Inhibitors and chelators, well recognised in the art for imparting stability to polymerizable compositions and for scavenging free radicals, are recommended. Those inhibitors useful in the present composition are usually selected from the group consisting of hydroquinones, benzoquinones, naphthoquinones, phenanthraquinones, anthraquinones, and substituted compounds of any of these. Naphthoquinone and anthraquinone are particularly suitable. Among the chelators which may be optionally present in the adhesive composition are the beta-diketones, ethylenediamine tetraacetic acid (EDTA) and the sodium salt of EDTA. Both the inhibitors and chelators may be effectively employed in levels of about 0.1 to about 1% by weight of the monomer, without adversely affecting the speed of cure of the polymerizable adhesive/sealant composition.
In one embodiment the adhesion promoter (iii) is a mixture of at least two phosphorus- containing compounds having the general formula I as defined above, in one of which m is 1 and in the other of which m is 2, i.e. a mixture of a bis (hydroxyalkyl (meth) acrylate) acid phosphate and a hydroxyalkyl (meth) acrylate acid phosphate. A minor proportion of a compound of general formula I in which m is 3 may also be present e.g. in an amount up to about 10% by weight of the adhesion promoter. A commercially available adhesion promoter comprises (at least to the extent of up to about 80% by weight of the promoter) a combination of bis (2-hydroxyethyl methacrylate) acid phosphate and 2-hydroxyethyl methacrylate acid phosphate, as described in U. S. Patent Nos. 4,044,044 (Saito) and 4,647,638 (Yokoshima et al.). Such a promoter may also have a minor proportion (e. g. up to about 20% by weight) of other ingredients such as up to about 10% by weight of tris (2-hydroxyethyl methacrylate) acid phosphate and/or up to about 10% by weight of phosphoric acid.

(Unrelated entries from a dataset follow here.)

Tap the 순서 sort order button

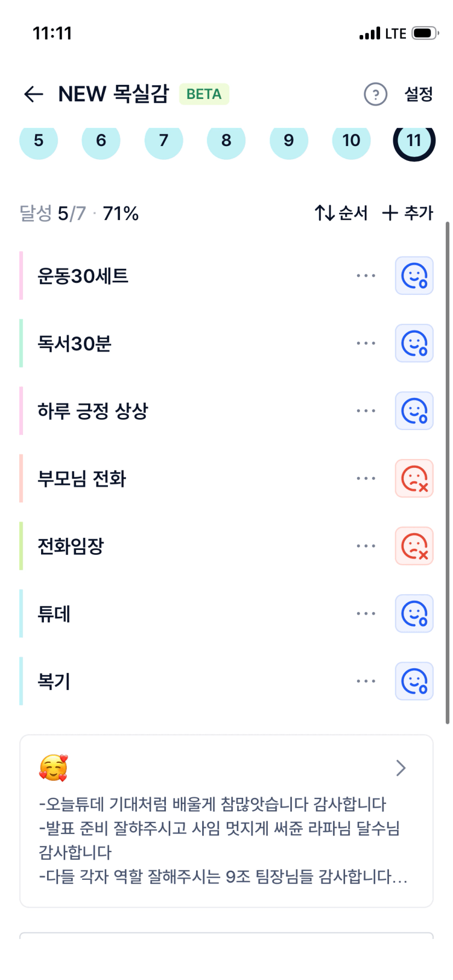(x=341, y=213)
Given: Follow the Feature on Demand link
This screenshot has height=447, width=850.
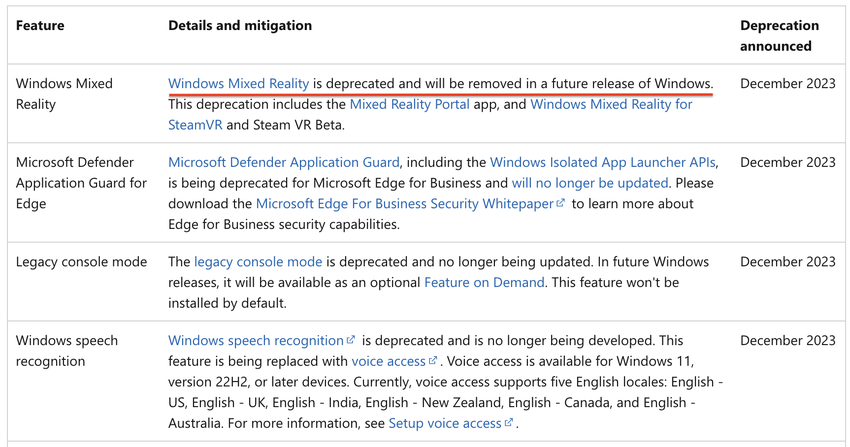Looking at the screenshot, I should pos(484,282).
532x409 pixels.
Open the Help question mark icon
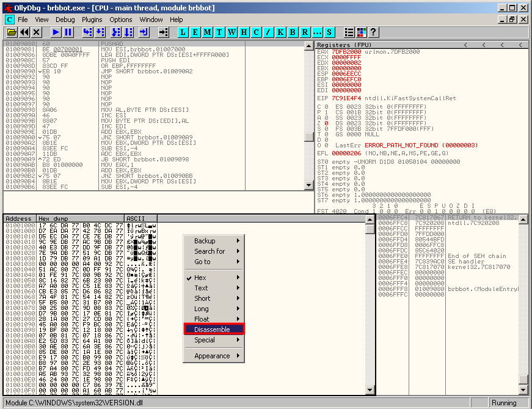(373, 32)
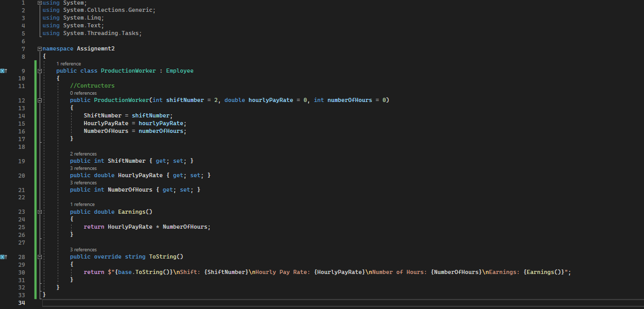Screen dimensions: 644x309
Task: Collapse the ToString method body
Action: click(x=39, y=256)
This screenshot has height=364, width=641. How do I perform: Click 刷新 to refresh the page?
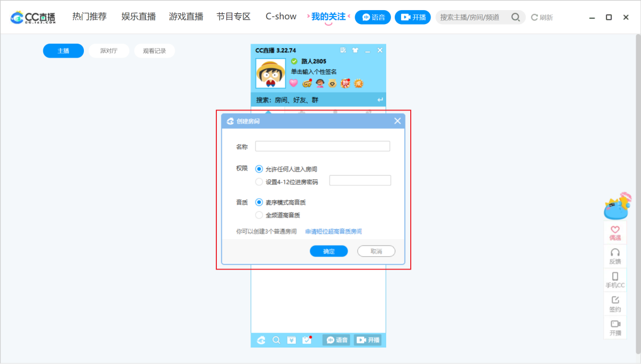(x=542, y=17)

The adhesion promoter is suitably used in an amount of 0.05 - 0.25% by weight based on the total composition. Desirably the promoter is used in an amount of 0.05 - 0.1% by weight based on the total composition. At a level less than 1% the amount of adhesion promoter is sufficiently small to satisfy product labelling requirements. Suitable weight ranges of ingredients in the composition used in the invention are as follows:
Component Compositional Range %
(Meth)acrylate resins 20 to 40%
(Meth)acrylate Monomers 35 to 65%
Curatives and Stabilisers 5 to 10%
Thickeners and Colourants 5 to 25%
Phosphomethacrylate ester based adhesion promoter 0.05 to 0.25%
Thickeners, plasticizers, pigments, dyes, diluents, fillers, and other agents common in the art can be employed in any reasonable manner to produce desired functional characteristics, providing they do not significantly interfere with polymerization of the monomer.

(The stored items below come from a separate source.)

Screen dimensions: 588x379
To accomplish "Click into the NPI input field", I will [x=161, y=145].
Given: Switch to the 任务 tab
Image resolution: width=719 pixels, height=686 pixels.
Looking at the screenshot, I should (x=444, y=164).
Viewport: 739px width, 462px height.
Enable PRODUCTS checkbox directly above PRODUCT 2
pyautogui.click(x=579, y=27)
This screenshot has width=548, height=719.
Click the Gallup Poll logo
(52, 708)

Modes for Carrying Out the Invention
The invention is illustrated in the following non-limiting examples, in which all parts are parts by weight.
Example 1
The following abbreviations are used : RT = room temperature NQ = naphthoquinone EDTA = ethylenediamine tetra acetic acid HEMA = 2-Hydroxyethyl methacrylate APH = Acetyl Phenyl Hydrazine PTFE = Polytetrafluoroethylene CHP = Cumene Hydroperoxide
Ebecryl 168 is a methacrylate modified acidic adhesion promoter which is designed as a modifier for ultraviolet and electron beam (EB) curable coatings on metals. It is commercially available from UCB s.a. Chemical Sector, B-1620 Drogenbos, Belgium.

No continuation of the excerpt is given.